Brønsted acid zeolites catalyze alkene oligomerization to transportation fuels, a critical step in upgrading feedstocks with lower carbon footprints. Rates and selectivity of propene oligomerization on medium-pore zeolites are strongly influenced by kinetics and intrazeolite diffusional constraints imposed by heavy alkene products that accumulate with time within the zeolite micropores. Selectivity is influenced by zeolite material properties, including H+-site density (H+/u.c.), crystallite size, and topology. However, these influences are obscured by the inherently coupled influences of kinetics and intrazeolite diffusional constraints and by concurrent changes in zeolite properties among materials crystallized by conventional synthesis methods.

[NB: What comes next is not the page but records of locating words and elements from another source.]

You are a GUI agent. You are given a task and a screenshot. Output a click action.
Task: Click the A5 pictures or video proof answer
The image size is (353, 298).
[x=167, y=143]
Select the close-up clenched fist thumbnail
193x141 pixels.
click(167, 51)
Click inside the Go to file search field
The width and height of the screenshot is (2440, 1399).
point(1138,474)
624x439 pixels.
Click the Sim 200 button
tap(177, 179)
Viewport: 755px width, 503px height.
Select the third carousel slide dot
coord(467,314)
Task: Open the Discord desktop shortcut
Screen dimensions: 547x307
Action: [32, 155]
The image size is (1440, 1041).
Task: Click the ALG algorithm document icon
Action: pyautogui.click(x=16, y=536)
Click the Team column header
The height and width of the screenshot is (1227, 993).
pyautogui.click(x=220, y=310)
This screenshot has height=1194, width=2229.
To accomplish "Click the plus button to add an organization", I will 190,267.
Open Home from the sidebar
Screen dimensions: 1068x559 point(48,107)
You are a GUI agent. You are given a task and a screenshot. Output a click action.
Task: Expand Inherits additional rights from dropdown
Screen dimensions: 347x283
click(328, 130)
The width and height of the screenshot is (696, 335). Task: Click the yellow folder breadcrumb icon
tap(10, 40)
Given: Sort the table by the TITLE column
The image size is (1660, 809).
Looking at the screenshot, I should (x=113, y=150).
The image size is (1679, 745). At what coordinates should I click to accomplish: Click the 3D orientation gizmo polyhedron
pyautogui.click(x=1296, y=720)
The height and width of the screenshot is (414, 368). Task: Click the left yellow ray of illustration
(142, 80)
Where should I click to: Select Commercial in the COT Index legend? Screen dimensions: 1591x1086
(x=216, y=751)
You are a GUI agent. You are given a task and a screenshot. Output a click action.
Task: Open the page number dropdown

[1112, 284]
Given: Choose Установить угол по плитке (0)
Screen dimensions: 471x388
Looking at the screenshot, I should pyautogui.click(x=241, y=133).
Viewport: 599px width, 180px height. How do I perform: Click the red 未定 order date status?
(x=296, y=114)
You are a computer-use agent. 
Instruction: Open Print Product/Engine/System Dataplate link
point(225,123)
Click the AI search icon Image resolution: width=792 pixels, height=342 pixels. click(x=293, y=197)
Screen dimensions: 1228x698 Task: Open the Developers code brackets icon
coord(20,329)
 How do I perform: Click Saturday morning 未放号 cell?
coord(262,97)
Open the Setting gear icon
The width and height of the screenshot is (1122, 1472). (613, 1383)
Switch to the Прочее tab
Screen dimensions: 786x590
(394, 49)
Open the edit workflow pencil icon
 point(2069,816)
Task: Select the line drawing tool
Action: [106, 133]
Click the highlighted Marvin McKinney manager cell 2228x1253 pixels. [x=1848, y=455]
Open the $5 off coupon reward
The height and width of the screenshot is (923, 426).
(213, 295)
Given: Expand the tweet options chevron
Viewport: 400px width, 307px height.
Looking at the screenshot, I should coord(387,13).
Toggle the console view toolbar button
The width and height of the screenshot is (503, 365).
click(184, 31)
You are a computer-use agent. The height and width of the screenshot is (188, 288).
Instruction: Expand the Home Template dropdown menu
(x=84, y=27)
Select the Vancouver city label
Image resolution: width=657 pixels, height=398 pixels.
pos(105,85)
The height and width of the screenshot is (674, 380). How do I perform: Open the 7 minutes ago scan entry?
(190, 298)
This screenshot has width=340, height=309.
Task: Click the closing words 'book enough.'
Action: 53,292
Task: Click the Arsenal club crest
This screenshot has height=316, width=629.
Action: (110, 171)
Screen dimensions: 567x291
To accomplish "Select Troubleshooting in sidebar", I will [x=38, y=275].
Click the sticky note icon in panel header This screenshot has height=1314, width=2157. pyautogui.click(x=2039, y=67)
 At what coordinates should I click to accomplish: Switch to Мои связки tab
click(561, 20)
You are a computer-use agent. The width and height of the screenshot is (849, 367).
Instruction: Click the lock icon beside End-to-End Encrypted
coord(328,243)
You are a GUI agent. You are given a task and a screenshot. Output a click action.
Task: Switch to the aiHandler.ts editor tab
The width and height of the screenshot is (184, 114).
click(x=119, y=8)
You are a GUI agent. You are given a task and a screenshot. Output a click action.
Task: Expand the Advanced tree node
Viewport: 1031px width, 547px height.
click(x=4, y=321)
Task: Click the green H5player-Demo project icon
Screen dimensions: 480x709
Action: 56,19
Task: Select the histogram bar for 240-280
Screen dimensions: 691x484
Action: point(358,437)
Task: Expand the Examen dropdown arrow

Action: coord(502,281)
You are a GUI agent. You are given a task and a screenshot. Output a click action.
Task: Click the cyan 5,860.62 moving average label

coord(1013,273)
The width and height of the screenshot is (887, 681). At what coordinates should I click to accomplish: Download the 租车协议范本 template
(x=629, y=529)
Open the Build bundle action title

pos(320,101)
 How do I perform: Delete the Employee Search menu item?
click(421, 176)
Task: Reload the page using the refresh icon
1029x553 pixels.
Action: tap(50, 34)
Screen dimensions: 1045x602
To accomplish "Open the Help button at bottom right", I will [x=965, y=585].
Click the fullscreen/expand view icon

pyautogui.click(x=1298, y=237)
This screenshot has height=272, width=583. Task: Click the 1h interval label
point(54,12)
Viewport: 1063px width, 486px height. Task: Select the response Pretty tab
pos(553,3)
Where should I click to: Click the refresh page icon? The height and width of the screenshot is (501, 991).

Herein, we crystallize H-zeolites (H-MFI, H-TON) with independently varied H+-site density (H+/u.c. 0.3–5.7) and crystallite size (0.3–5.4 μm) and examine effects of these material properties on propene oligomerization selectivity (7–630 kPa C3H6, 503 K). Effectiveness factor formalisms were used to calculate a parameter (k×De)1/2, where k is the effective rate constant and De is the effective reactant diffusivity. (k×De)1/2 decreased monotonically with time-on-stream for all samples, leading to the selective formation of C6 alkenes at fixed conversion in MFI. Selectivity compared at fixed conversion and at a fixed extent of intrazeolite diffusional constraints reveals that smaller crystallites and lower H+-site density yield higher selectivity to higher-rank products, reflecting differences in intrazeolite propene concentration gradients with crystallite size and kinetic rate constants for chain-growth with H+-site density. By contrast, selectivity on TON was weakly influenced by changes in propene pressure or sample properties, reflecting limitations on the growth of heavier oligomers (C9+) in the smaller pores of TON (~ 5 Å). Overall, these findings demonstrate and rationalize the distinct influences of H+-site density, crystallite size, and pore size on kinetics and intrazeolite diffusional constraints during propene oligomerization and provide an analytical framework for interpreting selectivity in reactions influenced by kinetics and intrapore diffusion.